**Stored data:**
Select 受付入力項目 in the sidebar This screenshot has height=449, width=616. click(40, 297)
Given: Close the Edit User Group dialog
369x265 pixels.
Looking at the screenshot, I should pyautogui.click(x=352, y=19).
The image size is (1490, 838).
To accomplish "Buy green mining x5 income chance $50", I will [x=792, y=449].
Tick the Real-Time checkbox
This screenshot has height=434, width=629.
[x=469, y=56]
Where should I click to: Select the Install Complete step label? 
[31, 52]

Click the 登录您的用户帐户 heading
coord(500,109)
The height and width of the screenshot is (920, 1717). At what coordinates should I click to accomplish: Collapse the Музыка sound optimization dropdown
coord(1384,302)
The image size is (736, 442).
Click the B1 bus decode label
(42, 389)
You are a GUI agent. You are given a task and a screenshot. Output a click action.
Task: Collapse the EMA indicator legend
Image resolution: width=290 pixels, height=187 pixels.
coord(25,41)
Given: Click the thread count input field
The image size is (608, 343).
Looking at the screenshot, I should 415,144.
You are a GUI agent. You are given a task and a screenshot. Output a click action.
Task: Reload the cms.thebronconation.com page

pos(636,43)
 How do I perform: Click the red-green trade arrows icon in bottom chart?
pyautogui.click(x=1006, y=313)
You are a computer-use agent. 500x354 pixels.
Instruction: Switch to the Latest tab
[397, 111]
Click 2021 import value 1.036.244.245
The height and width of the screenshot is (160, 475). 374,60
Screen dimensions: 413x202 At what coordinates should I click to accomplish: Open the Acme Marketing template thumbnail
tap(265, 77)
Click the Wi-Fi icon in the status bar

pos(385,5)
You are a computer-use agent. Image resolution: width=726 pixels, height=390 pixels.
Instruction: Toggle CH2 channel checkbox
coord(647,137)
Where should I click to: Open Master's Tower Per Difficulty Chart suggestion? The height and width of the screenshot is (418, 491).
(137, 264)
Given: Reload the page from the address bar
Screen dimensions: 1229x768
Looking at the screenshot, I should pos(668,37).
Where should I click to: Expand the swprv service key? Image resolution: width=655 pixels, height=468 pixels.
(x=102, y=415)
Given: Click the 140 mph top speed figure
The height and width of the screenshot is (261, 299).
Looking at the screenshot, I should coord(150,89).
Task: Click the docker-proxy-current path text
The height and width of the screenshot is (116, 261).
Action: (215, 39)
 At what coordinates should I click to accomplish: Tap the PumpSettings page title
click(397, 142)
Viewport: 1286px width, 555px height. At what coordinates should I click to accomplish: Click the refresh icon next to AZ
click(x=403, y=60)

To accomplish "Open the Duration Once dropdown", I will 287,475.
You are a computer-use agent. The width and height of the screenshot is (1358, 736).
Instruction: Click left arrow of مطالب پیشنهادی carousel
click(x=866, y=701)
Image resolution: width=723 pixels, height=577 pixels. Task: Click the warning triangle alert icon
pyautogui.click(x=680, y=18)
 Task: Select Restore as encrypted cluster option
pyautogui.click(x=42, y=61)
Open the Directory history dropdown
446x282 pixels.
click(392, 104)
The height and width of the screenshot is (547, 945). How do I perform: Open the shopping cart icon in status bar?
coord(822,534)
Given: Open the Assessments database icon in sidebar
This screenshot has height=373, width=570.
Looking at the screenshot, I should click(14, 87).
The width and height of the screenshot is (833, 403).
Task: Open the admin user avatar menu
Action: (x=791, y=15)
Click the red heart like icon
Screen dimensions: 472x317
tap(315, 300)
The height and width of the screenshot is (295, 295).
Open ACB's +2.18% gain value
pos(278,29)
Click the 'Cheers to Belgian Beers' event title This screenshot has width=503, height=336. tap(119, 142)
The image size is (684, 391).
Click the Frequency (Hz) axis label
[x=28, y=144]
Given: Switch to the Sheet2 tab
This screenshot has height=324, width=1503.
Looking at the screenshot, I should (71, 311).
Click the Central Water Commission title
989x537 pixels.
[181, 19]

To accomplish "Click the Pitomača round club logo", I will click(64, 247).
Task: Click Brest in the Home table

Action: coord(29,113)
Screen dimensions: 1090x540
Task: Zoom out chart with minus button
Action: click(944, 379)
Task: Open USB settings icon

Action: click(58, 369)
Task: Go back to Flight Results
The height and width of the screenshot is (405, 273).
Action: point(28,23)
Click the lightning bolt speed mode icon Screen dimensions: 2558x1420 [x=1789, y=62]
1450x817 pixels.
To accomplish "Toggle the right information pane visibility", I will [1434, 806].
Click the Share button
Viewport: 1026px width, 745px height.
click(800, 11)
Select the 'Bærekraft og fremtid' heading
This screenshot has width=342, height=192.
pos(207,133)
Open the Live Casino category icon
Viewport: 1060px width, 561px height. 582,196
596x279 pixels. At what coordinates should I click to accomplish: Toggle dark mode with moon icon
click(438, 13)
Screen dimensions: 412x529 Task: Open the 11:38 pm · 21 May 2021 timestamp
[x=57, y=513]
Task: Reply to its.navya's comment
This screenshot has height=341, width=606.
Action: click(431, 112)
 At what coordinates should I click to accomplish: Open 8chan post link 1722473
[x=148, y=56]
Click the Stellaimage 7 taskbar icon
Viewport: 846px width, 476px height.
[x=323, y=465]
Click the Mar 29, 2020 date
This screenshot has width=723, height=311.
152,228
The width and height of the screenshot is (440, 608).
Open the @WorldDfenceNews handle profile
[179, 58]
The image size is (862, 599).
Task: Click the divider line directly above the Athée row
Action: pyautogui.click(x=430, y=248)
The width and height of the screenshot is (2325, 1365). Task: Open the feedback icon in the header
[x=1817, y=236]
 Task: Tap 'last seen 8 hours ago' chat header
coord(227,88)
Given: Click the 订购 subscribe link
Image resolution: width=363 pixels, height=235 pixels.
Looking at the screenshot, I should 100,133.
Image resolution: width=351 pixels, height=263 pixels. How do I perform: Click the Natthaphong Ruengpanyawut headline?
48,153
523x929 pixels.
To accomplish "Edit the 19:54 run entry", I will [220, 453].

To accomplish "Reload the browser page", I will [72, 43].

**The request:** Put the listing from the line containing "The image size is (1490, 838)." through the line containing "Looking at the screenshot, I should 415,144." into a two-column CSV with the headers request and answer. Each row should hold one request and its answer, each in its own quoted field, with any line breaks replaced by spaces.

**Answer to the problem:**
request,answer
"The image size is (1490, 838). To accomplish ""Buy green mining x5 income chance $50"",","I will [x=792, y=449]."
"Tick the Real-Time checkbox This screenshot has height=434, width=629.","[x=469, y=56]"
"Where should I click to: Select the Install Complete step label?","[31, 52]"
"Click the 登录您的用户帐户 heading","coord(500,109)"
"The height and width of the screenshot is (920, 1717). At what coordinates should I click to accomplish: Collapse the Музыка sound optimization dropdown","coord(1384,302)"
"The image size is (736, 442). Click the B1 bus decode label","(42, 389)"
"You are a GUI agent. You are given a task and a screenshot. Output a click action. Task: Collapse the EMA indicator legend Image resolution: width=290 pixels, height=187 pixels.","coord(25,41)"
"Given: Click the thread count input field The image size is (608, 343).","Looking at the screenshot, I should 415,144."